## Problem description
Rewrite the data below, replacing every occurrence of "screenshot" with "screen image" and leaving everything else unchanged. Omit the pictures from your version.

## Material for this task
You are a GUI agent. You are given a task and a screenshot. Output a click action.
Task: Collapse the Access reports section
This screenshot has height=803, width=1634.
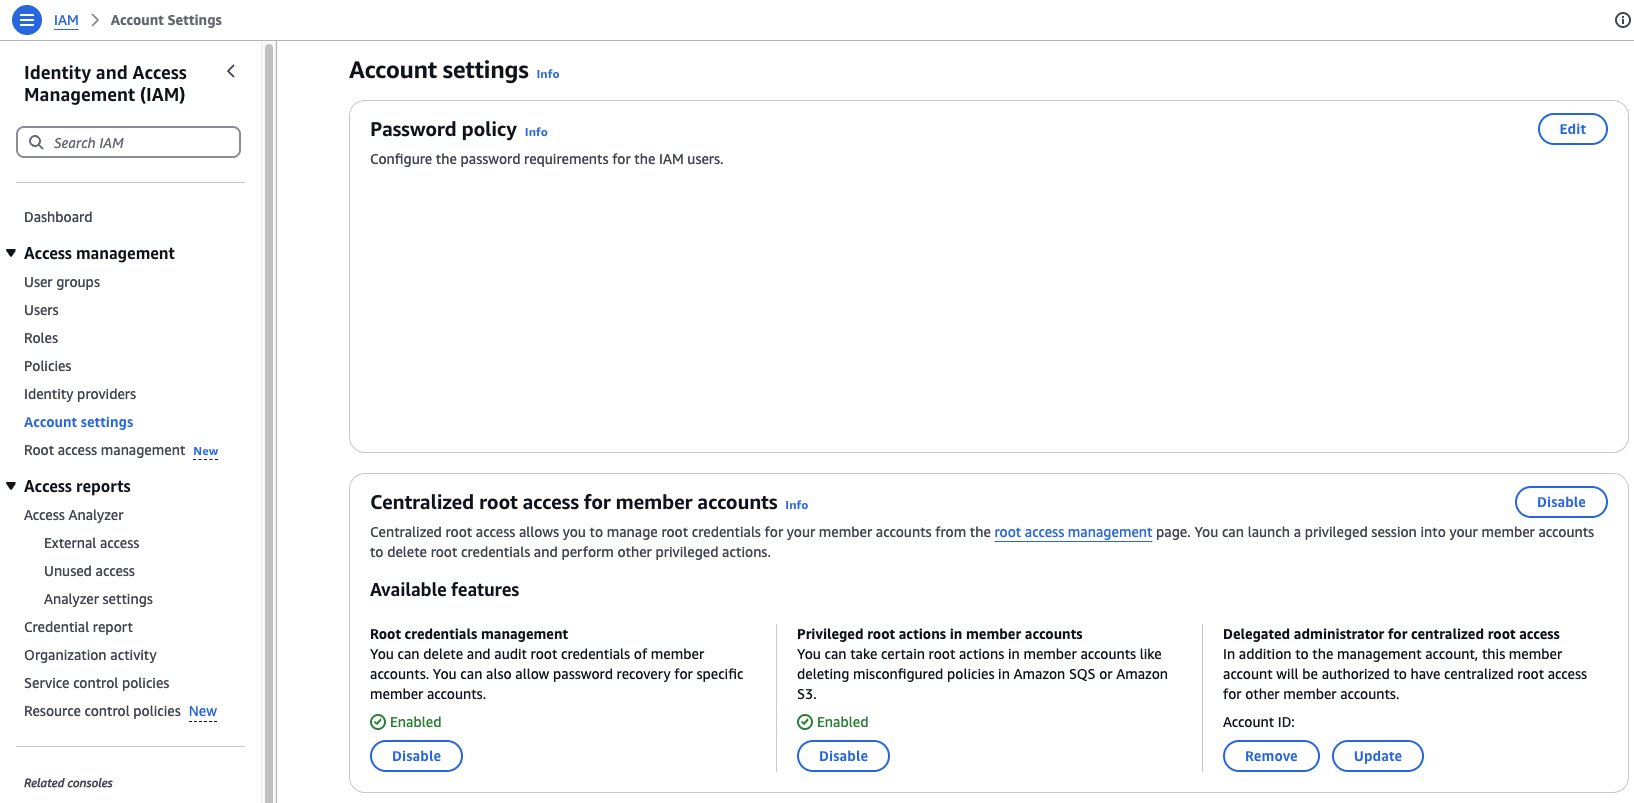(11, 486)
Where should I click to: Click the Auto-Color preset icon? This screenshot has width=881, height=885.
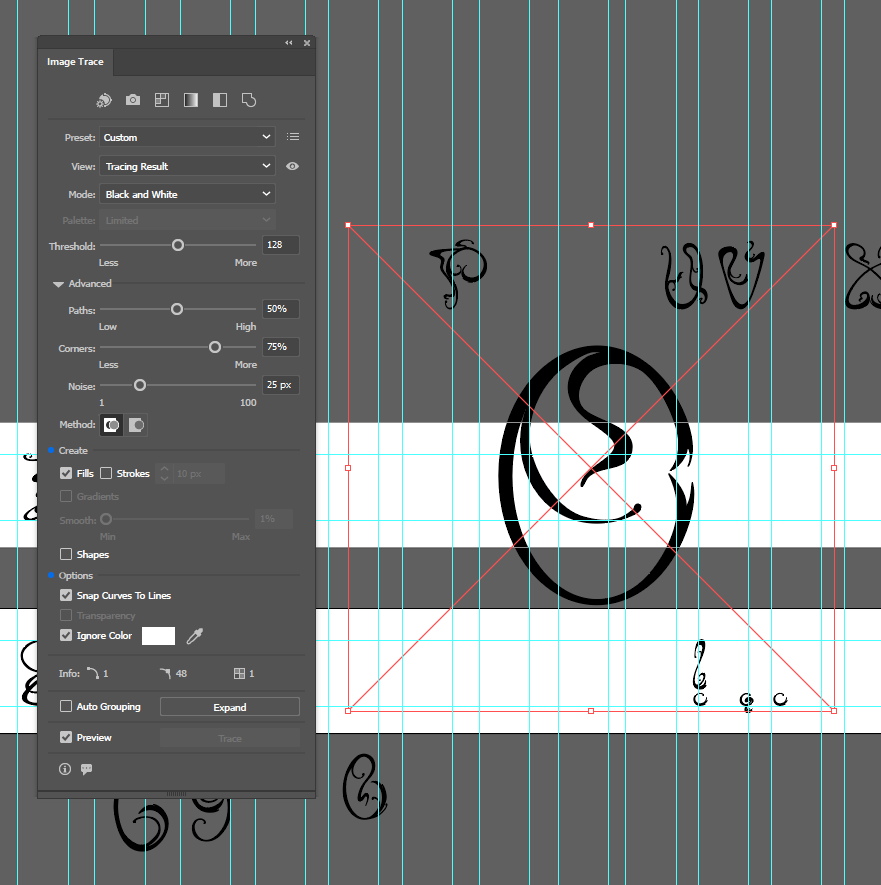coord(104,100)
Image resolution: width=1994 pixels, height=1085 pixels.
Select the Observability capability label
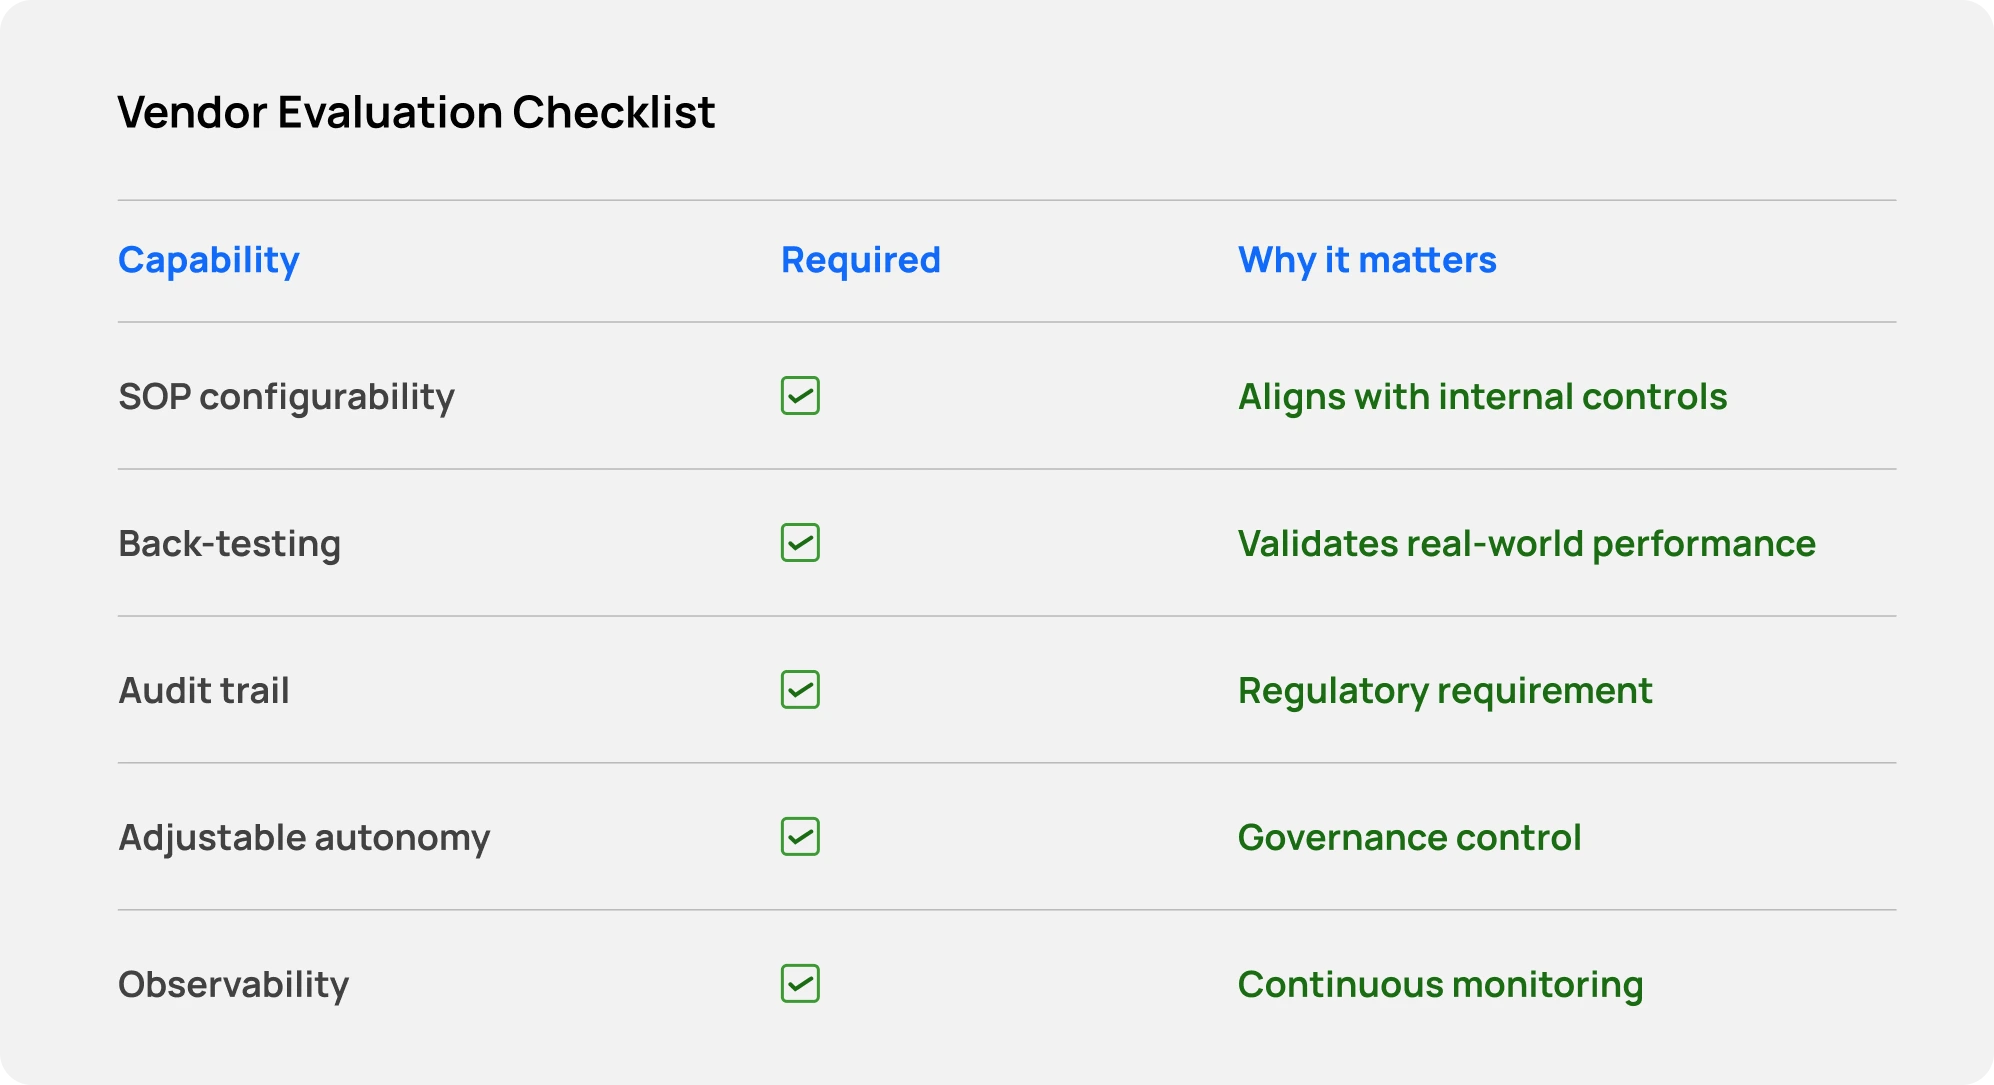coord(233,985)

## Final answer
You are a GUI agent. You are given a task and a screen image. Output a click action.
Task: Collapse the Access reports section
This screen image has height=803, width=1634.
(11, 486)
Where should I click to: Click the Auto-Color preset icon? This screen image has width=881, height=885.
coord(104,100)
Image resolution: width=1994 pixels, height=1085 pixels.
Select the Observability capability label
coord(233,985)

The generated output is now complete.